Ubicado en la isla canaria de Lanzarote, el Túnel de la Atlántida es uno de los lugares de mayor interés geológico del Geoparque de Lanzarote y Archipiélago Chinijo, el conjunto de islas españolas situadas frente a la costa norte de Lanzarote, tanto por su significado geológico como por la diversidad única que vive dentro del mismo. Debido a la complejidad técnica de las inmersiones, tan solo dos equipos han logrado llegar al final del túnel a lo largo de la Historia, en concreto un grupo franco-belga que alcanzó la cota en 1986 y un equipo de submarinistas madrileños, que lo hicieron en 1987.

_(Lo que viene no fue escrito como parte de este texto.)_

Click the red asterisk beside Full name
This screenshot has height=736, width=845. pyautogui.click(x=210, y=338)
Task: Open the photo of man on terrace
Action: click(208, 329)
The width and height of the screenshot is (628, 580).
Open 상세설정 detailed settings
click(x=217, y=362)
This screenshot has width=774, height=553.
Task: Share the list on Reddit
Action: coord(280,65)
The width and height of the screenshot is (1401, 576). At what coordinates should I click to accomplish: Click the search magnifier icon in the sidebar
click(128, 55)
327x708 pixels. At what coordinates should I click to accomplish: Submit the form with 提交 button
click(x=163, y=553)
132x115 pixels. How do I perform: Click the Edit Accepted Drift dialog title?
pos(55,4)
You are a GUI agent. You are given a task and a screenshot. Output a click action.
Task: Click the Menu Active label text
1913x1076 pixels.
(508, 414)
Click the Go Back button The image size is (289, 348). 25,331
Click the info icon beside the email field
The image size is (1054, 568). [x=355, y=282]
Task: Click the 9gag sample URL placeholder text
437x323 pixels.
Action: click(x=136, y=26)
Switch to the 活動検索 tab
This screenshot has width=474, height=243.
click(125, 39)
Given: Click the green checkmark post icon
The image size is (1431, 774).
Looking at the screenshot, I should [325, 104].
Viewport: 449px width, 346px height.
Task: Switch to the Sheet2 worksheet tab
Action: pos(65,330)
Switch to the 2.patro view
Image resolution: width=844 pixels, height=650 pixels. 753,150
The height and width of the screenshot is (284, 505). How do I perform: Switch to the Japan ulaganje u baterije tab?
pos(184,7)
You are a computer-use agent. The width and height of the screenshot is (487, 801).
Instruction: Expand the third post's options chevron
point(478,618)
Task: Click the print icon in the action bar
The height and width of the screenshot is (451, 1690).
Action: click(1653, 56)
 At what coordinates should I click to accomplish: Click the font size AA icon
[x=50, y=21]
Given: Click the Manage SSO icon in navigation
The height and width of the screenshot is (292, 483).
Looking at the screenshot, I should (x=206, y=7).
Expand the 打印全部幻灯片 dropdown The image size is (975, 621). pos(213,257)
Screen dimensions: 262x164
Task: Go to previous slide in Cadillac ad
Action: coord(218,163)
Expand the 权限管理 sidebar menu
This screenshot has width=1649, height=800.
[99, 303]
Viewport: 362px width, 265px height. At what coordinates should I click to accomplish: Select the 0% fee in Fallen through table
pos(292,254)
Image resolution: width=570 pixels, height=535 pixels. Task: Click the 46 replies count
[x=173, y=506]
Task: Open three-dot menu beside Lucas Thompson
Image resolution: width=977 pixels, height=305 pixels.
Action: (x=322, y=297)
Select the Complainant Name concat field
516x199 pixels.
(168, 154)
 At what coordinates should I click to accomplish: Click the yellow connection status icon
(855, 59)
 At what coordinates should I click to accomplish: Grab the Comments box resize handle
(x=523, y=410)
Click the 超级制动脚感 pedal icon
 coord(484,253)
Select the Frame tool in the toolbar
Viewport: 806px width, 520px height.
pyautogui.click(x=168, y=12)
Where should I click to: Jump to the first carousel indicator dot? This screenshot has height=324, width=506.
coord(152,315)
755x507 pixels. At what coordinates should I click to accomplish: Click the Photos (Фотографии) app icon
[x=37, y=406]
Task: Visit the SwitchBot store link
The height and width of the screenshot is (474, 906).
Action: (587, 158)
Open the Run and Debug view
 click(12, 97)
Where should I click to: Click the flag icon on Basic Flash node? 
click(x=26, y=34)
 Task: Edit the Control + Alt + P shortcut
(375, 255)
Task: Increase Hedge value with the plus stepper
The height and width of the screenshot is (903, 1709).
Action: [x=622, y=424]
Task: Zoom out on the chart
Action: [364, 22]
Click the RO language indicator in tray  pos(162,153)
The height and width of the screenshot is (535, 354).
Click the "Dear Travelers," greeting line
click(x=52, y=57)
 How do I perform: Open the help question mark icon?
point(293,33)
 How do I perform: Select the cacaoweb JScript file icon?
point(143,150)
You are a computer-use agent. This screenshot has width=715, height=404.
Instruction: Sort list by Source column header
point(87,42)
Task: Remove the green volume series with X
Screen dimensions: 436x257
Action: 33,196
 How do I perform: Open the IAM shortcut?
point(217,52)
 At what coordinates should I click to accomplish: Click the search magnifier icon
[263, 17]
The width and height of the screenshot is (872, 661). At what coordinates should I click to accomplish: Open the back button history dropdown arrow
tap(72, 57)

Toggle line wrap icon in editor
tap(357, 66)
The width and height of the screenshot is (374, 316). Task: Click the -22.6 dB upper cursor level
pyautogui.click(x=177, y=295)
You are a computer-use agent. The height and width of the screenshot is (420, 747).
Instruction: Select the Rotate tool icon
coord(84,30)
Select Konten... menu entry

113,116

Ahora, 32 años después, el equipo dirigido por Javier Lario Gómez, catedrático de Geodinámica de la Universidad Nacional española de Educación a Distancia (UNED), ha logrado repetir la hazaña y, además, “recoger muestras geológicas del final del túnel y documentar otras en las galerías del túnel para comenzar a elaborar el que será el primer estudio geológico de la zona”, tal y como explica Lario. La expedición ha sido posible gracias a la financiación del Programa Explora del Ministerio de Ciencia, Innovación y Universidades.

El equipo de Lario, integrado por los espeleobuceadores Franjo Sánchez, José Luis Rubio, Cecilio López Tercero y Víctor Tovar, realizó la primera campaña de muestreo del 19 al 24 de febrero. En este tiempo revisaron la guía de la cavidad y alcanzaron el final de la misma.